When it’s midterms for students, it’s midterms for teachers. (There’s something rather binge-and-purge about school, isn’t there?) In the past two weeks, since Columbus Day, I’ve been reading, commenting on, and grading the drafts of technical reports and scientific analysis papers, about 35 altogether. They’re long (average: 20 pages), but after the first few in a batch, I get into a rhythm. And while I don’t copy and paste comments from one report into another, I do notice similar issues and may make similar comments among reports.
I don’t claim any of the following lines as poetry. Here are some of the kinds of things I write or type in the margins.

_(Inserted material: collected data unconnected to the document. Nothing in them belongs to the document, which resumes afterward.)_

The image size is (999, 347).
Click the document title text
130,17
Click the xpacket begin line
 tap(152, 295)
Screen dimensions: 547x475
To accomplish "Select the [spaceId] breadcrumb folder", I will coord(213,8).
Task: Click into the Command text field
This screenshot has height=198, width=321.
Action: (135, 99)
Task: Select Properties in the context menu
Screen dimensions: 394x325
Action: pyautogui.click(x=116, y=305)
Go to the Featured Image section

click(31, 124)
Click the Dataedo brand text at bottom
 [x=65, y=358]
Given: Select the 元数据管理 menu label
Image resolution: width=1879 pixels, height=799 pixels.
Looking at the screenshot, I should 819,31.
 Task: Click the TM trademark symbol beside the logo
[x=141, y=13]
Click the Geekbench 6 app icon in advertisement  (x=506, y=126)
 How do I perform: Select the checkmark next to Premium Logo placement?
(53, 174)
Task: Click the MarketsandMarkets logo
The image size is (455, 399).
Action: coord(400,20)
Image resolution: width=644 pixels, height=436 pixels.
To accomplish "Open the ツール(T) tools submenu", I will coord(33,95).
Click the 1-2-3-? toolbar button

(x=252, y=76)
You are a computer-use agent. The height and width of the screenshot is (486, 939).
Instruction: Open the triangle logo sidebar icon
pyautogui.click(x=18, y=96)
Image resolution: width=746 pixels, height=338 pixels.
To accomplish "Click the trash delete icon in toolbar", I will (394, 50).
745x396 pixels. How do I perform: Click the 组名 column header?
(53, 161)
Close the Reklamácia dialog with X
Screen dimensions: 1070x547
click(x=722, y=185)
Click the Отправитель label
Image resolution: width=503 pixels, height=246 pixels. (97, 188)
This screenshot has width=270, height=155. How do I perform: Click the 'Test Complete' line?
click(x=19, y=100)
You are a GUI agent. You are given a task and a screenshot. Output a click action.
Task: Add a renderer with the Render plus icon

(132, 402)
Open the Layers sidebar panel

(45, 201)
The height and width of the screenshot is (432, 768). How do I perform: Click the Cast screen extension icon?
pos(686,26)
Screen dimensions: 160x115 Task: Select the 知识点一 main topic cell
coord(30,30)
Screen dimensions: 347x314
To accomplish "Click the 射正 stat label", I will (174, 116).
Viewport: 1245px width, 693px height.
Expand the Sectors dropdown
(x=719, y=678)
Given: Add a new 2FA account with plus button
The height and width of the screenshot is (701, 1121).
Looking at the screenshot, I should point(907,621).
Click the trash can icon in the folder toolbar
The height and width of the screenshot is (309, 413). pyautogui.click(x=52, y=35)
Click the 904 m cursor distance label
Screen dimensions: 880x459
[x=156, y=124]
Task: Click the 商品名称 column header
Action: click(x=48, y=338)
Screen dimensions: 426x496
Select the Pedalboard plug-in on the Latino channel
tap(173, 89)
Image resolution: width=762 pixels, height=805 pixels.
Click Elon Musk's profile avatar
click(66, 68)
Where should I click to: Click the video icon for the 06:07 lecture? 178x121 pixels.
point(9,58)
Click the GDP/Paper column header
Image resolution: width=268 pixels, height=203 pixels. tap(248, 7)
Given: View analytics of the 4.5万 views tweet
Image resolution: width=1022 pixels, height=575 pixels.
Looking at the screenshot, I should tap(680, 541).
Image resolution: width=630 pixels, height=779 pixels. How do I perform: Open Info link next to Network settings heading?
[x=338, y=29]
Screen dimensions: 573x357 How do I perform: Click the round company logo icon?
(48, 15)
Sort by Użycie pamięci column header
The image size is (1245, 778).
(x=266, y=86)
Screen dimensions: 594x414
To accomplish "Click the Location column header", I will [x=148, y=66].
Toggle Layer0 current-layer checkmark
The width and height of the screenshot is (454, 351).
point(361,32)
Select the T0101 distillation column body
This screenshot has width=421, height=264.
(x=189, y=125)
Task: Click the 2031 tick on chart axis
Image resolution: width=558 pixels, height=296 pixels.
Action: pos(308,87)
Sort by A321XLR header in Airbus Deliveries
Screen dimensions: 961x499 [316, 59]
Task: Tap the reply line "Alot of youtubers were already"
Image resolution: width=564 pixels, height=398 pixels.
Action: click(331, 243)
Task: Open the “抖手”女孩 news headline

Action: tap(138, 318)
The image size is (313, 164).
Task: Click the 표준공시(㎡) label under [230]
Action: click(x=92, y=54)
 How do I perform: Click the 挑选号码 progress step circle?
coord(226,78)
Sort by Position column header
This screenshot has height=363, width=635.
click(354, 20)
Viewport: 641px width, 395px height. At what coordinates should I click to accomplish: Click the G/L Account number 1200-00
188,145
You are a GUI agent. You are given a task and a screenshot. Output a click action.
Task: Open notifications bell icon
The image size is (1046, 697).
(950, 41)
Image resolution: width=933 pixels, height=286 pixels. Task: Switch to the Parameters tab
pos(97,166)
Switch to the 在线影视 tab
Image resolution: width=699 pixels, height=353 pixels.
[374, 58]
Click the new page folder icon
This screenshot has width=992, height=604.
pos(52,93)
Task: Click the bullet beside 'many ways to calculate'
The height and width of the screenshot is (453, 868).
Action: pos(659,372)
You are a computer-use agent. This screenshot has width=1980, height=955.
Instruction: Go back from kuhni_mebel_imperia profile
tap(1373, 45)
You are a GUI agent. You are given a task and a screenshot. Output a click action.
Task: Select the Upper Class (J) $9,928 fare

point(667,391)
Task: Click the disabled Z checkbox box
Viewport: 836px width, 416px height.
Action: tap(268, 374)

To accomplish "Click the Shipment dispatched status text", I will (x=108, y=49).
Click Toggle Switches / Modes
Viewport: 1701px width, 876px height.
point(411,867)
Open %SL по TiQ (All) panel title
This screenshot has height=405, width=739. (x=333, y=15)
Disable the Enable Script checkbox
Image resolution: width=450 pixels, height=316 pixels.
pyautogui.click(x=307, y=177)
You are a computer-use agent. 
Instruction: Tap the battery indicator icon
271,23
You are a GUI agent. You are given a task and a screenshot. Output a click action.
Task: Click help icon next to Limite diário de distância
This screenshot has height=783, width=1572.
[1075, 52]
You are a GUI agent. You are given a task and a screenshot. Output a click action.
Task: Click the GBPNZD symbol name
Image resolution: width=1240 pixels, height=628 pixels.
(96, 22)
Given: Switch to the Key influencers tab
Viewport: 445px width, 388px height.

This title is not informative enough.
Nice subheaders. Specific and informative. Reader gets some sense of paper from the ToC, which is good.
This seems to be your focus. I’ve highlighted the key elements: reader will expect to see these carried through paper. Style note: Sentence is clunky and hard to follow. It’s okay to develop it into two sentences.
While this is a straightforward and precise summary of your results, don’t do it here, for this tech report assignment. Save for Results. Instead, you might want to give a brief overview of the rest of the paper.
Do you carry this point through the paragraph? It seems like the rest of the paragraph returns to the focus on minimizing costs and optimizing results and is not concerned with the specific parameter.
Somewhere in your paper, maybe even here, it would be helpful to have a very brief overview of the Betts et al. experiment.
Nice work. This is clear and concise, and the description contains information that would help a knowledgeable reader duplicate your experiment.
This seems to be a placeholder for more precise language.
This is appropriate language for referring to a figure. However, you must also give a brief textual summary of what the reader will find in the figure, and the Results section should begin with a to-the-point statement about what was found. No suspense!
So, if reader accepts that static gassing-out is a more accurate measure, which is what I think you’re arguing for here, then reader may expect you’ll take this up again in your paper somewhere, because in essence you are disposing of sulfite oxidation as relevant in minireactors.
Always use penultimate comma in scientific and technical writing.
Can you be more precise than “more quickly”? Are there data? It seems as though you’re starting to analyze findings here, before you’ve presented them. Is this the right place for this in your report?
Text that introduces Fig. 8 goes here.
This has the ring of something that would be compelling for a reader to know earlier.
Ah, a provocative assertion/conclusion here. Reader wants to know more of your thinking. How can you take this further, say more?
The interesting thing about writing good comments is that they are made to disappear. As I write these on drafts, I hope each author’s thinking and writing are prompted by my remarks, instructions, and questions. These marks of mine disappear in the revision; they become merely ghosts, ones maybe that only I see, flitting around a student’s new words and newer version.
One thought on “– Feedback season”
“in essence you are disposing of sulfite oxidation as relevant in minireactors” — Wow! Can you believe you wrote that? I love stuff like this that’s so specific.
Here are my favorites, though:
“This seems to be a placeholder for more precise language.” (I know exactly what you’re saying, but it is said in a poetic way.)
“Always use penultimate comma in scientific and technical writing.” (I like the idea of a penultimate comma, though I haven’t heard the term before. Is it the same as an Oxford comma? If so, I like this comment even more, because I am a fan of the Oxford comma.)
Your tone is gentle but direct — just what an commenter should be aiming for! To combat the ephemeral nature of such comments, I used to obsessively photocopy everything, until I realized this would cause me to suffocate under a giant pile of papers.